Recorded: 06 Jun 2006
Oh, the main things in science which I thought I made, I was pretty young when I made them so, uh, the very important experiment I performed was when I tried to find out how viruses replicate, retroviruses. I went to the Max Planck Institute in Tübingen and how do retroviruses replicate and I was looking for the wrong enzyme. I looked for an R dependent RNA polymerase and I couldn’t get anything out and one day from a Godden Conference coming back, [unintelligible], then Director of that institute, he said there’s a person by the name Temin and he found an RNA dependent DNA polymerase. Oh okay, I ran up and asked [unintelligible] and Yani Nuslanch[?], he was a PhD student next door and I said, ‘I want to do DNA synthesis, not RNA synthesis, do you have the building blocks?’ Sure, they gave me the building blocks and it took a day, actually, to repaint the discovery of the RNA dependent DNA polymerase, once you know what you are looking for. So I did the wrong thing beforehand. And then, interestingly enough, there was a group in Tübingen studying Ribonuclease H, which cleaves RNA and RNA-DNA hybrids, they didn’t know what it was for. They looked in a very strange organism and I thought maybe that’s a good enzyme for replication of retroviruses to get rid of their RNA. So I set up that experiment and sure enough we found what is called the Ribonuclease H and that was in my thesis. That discovery had many fathers, I was told later on that that happens normally when you find something good. So, then I came to Cold Spring Harbor with this information and Adam Levine was running an RNA Tumor Virus course and he said ‘Karin, I heard of your story, please tell us.’ And I had never given a talk, so I did, and that was the first time I came to Cold Spring Harbor
Karin Moelling currently retired professor, still affiliated with the University of Zurich and the Max-Planck-Institute for Molecular Genetics in Berlin. She studied molecular biology at the University of Berkely, Califonia. She received her PhD at the Max-Planck-Institute for Virology at Tübingen in Germany. She did two post-doctoral research at the Robert Koch Institute in Berlin (1973-1975), and at the Institute of Virology, University Giessen. In 1977 she received her Habilitation at the University of Giessen in Biophysics on "Replication of retroviruses".

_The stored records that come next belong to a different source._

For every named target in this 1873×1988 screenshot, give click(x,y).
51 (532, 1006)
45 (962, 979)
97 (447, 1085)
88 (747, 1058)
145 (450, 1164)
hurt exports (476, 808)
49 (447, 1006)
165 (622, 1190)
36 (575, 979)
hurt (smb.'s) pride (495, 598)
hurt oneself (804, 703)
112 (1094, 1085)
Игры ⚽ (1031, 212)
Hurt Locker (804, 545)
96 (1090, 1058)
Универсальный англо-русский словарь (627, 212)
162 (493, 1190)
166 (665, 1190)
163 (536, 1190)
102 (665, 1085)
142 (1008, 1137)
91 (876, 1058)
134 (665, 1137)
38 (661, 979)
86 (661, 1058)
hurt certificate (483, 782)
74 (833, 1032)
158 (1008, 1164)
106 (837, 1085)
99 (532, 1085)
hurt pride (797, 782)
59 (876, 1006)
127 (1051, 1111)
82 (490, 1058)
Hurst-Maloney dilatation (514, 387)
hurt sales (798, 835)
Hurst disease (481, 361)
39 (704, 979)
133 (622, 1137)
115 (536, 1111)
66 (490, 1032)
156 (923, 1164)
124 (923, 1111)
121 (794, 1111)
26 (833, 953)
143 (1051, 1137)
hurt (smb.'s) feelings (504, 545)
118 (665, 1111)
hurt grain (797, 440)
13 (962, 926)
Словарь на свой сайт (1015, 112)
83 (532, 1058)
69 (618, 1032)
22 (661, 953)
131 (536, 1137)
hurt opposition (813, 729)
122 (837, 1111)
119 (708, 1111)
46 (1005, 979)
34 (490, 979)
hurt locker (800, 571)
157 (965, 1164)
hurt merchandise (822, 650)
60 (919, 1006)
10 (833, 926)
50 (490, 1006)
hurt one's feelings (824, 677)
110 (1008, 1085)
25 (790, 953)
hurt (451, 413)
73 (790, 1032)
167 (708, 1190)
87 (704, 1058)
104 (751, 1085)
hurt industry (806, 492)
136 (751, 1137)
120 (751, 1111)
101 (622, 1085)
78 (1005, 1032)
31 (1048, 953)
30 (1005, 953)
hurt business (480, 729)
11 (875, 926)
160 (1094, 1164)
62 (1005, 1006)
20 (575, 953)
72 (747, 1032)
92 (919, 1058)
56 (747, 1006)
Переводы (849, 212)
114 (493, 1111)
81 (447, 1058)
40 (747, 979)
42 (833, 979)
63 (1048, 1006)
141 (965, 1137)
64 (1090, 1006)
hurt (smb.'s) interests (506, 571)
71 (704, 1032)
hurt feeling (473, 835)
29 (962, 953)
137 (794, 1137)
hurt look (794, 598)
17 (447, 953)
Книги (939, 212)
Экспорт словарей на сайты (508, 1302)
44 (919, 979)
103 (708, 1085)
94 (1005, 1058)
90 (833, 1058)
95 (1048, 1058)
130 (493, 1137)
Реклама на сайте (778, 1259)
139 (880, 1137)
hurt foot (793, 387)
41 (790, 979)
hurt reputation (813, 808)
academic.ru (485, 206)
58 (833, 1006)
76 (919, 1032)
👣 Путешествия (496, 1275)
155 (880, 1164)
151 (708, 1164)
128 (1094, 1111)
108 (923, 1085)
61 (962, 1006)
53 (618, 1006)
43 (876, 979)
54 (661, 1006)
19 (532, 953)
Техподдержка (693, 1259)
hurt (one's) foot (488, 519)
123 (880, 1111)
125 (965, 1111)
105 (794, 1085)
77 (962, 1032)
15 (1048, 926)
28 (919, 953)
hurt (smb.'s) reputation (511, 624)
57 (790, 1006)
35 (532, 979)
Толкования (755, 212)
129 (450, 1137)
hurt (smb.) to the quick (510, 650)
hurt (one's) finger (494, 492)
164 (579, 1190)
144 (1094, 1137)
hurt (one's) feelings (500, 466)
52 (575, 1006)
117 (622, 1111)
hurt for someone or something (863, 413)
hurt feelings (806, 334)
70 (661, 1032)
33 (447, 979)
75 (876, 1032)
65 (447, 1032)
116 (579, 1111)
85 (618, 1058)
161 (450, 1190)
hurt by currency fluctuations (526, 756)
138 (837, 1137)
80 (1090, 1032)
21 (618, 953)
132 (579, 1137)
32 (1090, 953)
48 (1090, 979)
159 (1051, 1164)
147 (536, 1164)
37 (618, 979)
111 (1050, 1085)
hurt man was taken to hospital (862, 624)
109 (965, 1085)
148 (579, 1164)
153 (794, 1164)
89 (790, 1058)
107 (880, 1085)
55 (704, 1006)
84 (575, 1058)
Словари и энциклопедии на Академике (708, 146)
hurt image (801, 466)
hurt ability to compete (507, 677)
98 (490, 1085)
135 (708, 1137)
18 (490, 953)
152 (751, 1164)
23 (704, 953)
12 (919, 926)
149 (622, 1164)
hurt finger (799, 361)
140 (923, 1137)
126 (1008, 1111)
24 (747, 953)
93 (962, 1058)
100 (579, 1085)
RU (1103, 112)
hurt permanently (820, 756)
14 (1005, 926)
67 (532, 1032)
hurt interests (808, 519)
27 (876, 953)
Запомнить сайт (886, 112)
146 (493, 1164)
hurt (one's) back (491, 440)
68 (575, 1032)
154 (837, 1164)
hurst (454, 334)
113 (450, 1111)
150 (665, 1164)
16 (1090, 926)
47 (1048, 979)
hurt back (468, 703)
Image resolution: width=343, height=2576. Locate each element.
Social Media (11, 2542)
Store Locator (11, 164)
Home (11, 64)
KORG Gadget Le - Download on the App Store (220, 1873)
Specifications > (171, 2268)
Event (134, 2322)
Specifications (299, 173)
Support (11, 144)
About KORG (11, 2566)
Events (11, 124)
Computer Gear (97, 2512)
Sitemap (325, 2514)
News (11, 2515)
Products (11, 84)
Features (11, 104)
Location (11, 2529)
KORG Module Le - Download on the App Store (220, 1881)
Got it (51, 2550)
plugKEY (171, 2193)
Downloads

From 1976 till 1981 she was the Head of Independent Research Group at Max-Planck-Institute for Molecular Genetics in Berlin, Germany, on oncogenes, proto-oncogenes, cancer and HIV. In 1993 she became the Director of Institute of Medical Virology (IMV) and Full Professor at University of Zurich in Switzerland, she held this position till 2008. Between 2008-2009 she was Fellow of Institute of Advanced Study in Berlin and between 2008-2011 she became a Group Leader, Viruses and Cancer at University of Zurich.
Her research focus on retroviruses and cancer from molecular mechanisms to drug design. She is a Member of the European Molecular Biology Organization. She received several awards e.g. SwissAward in 2007, 4 prices: Czerny Price, Richtzenhain Price, Meyenburg Price and Ansman Price. She was Selected as Heisenberg Fellow in German Science Foundation.